=== What is needed ===
The material below holds pictures; leave them out, and copy exactly, and only, the lines from the one with "Open Reports briefcase icon" through the last.

=== Records for processing ===
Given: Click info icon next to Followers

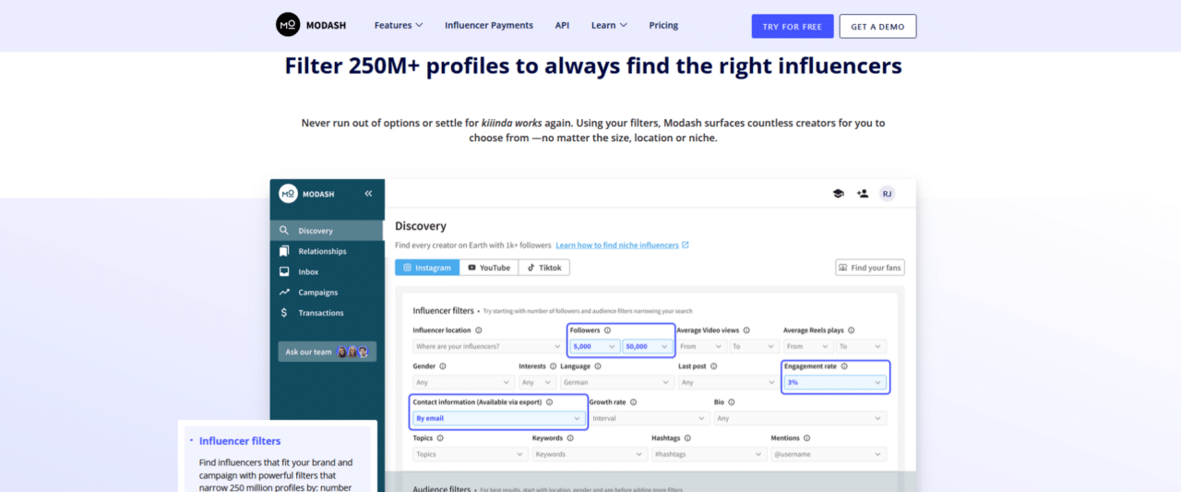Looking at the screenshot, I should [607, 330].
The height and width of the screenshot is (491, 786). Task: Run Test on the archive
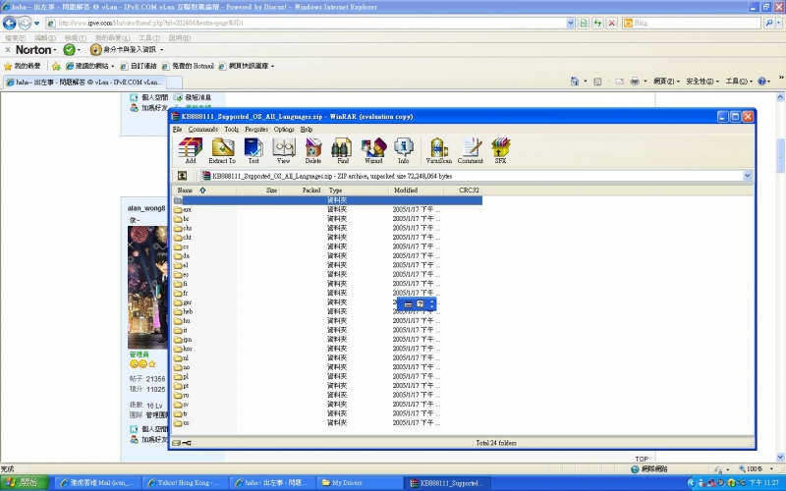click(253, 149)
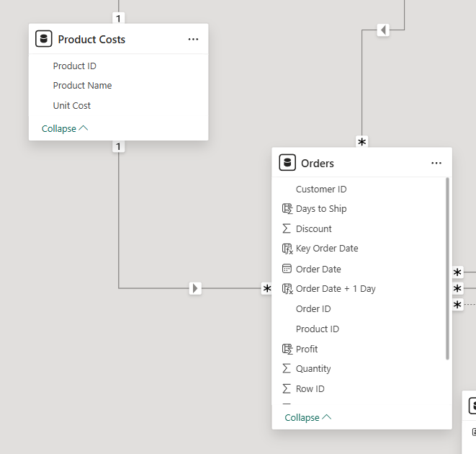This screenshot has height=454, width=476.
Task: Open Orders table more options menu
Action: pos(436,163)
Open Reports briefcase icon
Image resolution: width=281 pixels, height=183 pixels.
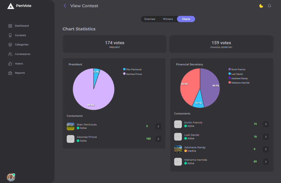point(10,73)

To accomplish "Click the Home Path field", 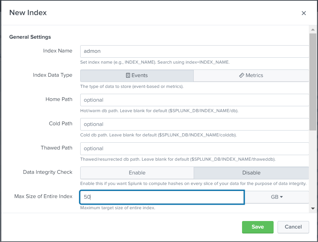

=== Output of the exercise ===
Open Reports briefcase icon
Image resolution: width=281 pixels, height=183 pixels.
point(10,73)

To accomplish "Click the Home Path field", 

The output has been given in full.